**Source records**.
══════════

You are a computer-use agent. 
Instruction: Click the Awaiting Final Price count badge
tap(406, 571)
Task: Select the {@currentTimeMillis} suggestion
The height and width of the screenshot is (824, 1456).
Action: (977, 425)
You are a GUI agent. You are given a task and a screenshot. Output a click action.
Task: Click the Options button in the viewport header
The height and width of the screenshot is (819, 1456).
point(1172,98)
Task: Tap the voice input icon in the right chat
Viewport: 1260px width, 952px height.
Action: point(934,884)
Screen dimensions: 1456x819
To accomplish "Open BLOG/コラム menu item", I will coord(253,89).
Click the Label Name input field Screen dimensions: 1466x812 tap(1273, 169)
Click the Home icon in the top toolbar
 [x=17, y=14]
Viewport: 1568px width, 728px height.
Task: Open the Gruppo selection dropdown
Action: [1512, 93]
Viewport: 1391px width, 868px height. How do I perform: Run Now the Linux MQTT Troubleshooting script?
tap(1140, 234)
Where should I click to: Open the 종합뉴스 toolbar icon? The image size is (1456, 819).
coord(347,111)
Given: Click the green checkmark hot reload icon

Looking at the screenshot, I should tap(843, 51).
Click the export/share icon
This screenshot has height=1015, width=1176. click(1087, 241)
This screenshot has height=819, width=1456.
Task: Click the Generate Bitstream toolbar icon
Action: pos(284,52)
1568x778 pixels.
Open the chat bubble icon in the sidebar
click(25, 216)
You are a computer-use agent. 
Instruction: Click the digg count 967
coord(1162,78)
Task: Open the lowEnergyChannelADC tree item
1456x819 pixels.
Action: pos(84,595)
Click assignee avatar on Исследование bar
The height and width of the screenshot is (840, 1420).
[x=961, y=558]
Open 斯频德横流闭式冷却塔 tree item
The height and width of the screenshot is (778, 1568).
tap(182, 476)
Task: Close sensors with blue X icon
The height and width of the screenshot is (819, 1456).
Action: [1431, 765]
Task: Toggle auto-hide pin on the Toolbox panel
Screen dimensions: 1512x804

══════════

**Your assignment**.
Lines above with "input" in them are the ones to copy.

**Response**.
Task: Tap the voice input icon in the right chat
Click the Label Name input field Screen dimensions: 1466x812 tap(1273, 169)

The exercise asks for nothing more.